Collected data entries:
# # # # # # #

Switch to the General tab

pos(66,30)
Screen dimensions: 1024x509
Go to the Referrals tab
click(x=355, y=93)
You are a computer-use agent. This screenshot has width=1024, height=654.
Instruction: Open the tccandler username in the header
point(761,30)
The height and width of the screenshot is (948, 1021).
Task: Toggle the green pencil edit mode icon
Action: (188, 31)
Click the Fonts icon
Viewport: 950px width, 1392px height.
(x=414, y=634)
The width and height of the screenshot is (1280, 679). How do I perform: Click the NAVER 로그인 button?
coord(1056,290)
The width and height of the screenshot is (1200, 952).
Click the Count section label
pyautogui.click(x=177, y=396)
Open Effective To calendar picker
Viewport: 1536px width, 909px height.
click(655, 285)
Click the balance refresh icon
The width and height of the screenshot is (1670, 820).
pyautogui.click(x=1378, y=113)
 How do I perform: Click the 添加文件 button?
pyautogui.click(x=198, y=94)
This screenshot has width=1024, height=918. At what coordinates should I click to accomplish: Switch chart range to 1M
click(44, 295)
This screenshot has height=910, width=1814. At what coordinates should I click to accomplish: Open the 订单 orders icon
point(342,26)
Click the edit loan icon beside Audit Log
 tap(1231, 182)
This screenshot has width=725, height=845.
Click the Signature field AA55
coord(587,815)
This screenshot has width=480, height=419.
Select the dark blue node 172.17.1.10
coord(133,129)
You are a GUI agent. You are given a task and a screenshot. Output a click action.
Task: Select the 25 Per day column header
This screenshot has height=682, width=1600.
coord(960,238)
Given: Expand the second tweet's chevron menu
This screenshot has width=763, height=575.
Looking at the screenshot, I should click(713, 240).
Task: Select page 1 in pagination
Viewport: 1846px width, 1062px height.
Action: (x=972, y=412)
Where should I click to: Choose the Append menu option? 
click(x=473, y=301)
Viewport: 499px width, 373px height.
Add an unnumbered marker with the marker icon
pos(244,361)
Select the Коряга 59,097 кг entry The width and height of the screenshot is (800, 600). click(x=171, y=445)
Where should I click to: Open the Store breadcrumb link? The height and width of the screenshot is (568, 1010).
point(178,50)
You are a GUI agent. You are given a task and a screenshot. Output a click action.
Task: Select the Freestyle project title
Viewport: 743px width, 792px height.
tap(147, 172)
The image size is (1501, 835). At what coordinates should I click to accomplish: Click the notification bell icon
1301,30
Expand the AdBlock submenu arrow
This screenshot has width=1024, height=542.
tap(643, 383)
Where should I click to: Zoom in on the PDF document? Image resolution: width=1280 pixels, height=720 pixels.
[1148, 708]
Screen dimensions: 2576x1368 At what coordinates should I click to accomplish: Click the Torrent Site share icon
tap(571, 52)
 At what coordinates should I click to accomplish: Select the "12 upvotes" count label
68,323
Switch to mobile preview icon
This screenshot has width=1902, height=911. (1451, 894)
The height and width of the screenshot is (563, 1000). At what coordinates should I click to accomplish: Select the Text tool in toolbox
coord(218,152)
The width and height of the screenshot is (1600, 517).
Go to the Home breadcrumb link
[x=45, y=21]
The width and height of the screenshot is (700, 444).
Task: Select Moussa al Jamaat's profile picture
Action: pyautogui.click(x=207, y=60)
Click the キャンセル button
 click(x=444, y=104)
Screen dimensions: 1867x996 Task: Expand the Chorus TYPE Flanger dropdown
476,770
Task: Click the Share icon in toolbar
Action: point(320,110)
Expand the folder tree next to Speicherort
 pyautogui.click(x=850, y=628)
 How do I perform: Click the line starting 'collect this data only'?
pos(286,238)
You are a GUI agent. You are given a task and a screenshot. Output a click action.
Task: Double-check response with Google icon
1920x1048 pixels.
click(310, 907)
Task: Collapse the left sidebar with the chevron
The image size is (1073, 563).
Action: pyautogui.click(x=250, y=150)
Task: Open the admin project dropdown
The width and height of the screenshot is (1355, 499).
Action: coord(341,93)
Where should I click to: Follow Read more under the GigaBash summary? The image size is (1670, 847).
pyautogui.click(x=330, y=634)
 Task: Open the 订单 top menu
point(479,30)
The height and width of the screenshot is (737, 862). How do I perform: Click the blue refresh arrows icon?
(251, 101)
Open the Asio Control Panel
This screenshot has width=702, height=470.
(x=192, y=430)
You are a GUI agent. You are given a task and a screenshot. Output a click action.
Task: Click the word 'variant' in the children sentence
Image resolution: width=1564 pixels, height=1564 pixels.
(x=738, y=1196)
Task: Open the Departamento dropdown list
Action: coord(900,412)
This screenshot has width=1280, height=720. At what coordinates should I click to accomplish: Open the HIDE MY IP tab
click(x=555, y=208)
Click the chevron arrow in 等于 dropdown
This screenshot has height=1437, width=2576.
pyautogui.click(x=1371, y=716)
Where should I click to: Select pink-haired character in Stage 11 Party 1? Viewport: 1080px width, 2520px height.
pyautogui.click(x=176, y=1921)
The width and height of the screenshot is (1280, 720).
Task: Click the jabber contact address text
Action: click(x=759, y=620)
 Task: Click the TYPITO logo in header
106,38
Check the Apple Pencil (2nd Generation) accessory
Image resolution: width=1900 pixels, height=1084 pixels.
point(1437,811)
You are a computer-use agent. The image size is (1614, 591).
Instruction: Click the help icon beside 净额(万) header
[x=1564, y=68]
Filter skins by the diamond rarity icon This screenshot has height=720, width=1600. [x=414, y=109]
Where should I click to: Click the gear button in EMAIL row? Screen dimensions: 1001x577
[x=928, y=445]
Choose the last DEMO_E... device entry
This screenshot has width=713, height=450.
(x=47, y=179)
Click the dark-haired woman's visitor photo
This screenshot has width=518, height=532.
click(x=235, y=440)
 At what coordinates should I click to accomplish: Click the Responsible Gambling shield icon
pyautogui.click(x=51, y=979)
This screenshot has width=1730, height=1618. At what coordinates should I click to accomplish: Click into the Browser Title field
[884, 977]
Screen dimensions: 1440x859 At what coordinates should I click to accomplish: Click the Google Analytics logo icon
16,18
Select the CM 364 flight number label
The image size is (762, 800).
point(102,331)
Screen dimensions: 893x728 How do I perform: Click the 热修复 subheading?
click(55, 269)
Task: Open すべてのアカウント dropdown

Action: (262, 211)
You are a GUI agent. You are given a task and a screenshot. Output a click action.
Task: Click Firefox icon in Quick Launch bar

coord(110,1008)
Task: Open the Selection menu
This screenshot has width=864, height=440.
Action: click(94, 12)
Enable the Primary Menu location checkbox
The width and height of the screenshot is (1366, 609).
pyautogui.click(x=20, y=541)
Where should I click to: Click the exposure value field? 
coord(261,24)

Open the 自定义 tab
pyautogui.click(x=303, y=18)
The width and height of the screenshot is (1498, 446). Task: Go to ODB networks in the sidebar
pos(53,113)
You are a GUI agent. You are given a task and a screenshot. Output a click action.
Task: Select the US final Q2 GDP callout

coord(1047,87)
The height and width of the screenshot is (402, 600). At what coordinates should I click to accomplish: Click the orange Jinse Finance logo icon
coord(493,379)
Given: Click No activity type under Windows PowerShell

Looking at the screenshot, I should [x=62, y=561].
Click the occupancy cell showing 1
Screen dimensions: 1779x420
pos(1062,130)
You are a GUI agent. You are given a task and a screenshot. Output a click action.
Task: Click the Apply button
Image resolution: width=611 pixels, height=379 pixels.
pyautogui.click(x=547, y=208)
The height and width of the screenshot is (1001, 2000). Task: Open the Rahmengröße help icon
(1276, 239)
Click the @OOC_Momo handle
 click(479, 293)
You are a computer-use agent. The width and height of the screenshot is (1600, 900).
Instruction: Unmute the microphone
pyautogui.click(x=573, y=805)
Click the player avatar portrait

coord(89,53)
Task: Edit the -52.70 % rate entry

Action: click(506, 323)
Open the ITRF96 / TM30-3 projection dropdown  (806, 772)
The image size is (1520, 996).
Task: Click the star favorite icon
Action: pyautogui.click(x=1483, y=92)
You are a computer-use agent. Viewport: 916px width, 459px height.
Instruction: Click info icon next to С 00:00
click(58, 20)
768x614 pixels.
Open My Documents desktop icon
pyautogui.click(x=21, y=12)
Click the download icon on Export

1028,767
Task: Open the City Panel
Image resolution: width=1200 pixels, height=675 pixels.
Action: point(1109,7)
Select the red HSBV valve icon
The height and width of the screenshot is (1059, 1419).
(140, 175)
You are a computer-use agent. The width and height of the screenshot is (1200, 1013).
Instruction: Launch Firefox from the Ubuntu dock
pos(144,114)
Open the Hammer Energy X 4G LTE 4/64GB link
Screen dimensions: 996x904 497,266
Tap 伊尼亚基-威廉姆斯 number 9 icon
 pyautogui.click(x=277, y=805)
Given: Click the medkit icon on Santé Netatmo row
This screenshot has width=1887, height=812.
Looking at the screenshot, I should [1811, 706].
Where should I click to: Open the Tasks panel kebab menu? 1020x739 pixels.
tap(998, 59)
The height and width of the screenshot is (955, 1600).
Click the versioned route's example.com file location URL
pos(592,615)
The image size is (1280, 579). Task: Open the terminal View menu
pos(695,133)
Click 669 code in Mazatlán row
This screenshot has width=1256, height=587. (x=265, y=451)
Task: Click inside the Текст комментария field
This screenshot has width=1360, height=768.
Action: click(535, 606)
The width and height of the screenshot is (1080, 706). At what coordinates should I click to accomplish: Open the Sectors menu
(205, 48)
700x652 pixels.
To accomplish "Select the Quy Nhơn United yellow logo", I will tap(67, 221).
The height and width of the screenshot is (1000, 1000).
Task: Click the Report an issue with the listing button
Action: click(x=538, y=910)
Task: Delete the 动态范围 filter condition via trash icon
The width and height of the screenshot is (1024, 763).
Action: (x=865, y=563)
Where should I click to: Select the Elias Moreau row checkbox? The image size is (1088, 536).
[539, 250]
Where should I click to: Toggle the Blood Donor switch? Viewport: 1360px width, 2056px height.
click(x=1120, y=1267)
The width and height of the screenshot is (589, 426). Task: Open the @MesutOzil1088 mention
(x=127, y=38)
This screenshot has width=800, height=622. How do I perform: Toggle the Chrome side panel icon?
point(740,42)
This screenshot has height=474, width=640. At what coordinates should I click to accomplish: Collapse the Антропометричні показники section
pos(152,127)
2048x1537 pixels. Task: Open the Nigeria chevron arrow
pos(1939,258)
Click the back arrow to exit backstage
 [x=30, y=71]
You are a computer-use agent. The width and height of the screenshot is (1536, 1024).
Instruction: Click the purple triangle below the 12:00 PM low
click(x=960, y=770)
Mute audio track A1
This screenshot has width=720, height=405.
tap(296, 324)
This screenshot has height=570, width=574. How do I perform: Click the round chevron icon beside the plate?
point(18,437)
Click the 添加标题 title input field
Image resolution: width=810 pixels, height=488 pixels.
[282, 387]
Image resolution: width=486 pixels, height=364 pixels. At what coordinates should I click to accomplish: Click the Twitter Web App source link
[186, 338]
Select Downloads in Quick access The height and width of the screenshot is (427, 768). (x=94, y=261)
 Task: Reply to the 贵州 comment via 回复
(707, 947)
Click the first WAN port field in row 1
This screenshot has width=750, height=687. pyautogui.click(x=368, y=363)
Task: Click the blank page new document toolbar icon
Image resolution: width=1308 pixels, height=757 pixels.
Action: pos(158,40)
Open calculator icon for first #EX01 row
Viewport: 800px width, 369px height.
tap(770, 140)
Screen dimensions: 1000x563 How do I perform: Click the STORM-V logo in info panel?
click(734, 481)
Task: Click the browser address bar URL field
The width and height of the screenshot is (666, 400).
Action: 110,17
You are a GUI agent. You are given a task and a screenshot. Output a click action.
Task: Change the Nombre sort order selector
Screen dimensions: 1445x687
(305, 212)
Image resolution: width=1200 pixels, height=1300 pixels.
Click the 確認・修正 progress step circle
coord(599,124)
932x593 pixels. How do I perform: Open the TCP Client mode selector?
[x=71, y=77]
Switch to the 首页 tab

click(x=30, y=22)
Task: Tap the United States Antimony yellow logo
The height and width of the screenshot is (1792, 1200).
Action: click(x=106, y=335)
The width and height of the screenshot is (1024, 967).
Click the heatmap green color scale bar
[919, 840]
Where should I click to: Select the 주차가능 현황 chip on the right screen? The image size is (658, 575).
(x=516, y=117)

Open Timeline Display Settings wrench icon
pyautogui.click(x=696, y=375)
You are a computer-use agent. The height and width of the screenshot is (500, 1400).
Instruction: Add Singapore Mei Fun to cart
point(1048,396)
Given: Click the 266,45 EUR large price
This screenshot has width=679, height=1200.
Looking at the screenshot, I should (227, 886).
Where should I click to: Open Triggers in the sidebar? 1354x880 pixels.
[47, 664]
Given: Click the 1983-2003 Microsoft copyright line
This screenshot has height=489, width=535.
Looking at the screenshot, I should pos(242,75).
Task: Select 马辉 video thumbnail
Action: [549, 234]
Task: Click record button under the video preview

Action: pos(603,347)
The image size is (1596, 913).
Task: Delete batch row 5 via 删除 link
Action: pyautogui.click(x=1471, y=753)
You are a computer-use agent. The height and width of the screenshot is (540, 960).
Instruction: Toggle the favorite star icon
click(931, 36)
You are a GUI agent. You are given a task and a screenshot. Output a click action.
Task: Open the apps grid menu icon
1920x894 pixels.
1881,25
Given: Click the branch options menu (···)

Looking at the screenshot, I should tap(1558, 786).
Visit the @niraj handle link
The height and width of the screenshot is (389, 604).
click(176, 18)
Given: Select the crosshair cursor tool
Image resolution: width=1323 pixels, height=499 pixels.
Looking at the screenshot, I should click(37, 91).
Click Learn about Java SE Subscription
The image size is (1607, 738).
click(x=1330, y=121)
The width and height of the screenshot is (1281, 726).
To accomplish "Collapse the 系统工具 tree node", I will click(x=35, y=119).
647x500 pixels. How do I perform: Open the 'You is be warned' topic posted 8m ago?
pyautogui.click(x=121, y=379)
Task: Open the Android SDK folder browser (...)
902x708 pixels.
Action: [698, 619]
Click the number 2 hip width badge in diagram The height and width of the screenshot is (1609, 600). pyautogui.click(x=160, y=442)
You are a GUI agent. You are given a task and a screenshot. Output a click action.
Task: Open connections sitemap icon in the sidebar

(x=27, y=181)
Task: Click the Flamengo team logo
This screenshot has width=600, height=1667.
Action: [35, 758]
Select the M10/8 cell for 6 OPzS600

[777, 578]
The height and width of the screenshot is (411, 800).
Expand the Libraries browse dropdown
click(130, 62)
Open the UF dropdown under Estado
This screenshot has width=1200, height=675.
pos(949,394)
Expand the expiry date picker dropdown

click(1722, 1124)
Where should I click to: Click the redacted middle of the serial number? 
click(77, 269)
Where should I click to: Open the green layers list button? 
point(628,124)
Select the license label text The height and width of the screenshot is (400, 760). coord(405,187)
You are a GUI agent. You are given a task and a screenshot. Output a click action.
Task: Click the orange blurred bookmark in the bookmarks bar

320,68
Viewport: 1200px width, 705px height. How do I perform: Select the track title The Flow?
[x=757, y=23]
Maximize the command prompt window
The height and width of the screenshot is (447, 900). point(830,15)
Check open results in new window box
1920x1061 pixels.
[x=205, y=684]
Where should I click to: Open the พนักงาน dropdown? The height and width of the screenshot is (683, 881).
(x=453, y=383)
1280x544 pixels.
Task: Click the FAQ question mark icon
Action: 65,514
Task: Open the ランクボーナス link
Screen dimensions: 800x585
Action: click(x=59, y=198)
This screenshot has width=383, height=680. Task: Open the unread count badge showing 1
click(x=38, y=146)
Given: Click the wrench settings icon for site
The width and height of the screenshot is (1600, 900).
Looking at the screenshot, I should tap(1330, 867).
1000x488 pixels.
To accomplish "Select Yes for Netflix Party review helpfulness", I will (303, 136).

# # # # # # #

Task objective:
Write down again the exact lines running from the beginning of the data to the line containing "You are a computer-use agent. This", with both ends included.

Written answer:
Switch to the General tab

pos(66,30)
Screen dimensions: 1024x509
Go to the Referrals tab
click(x=355, y=93)
You are a computer-use agent. This screenshot has width=1024, height=654.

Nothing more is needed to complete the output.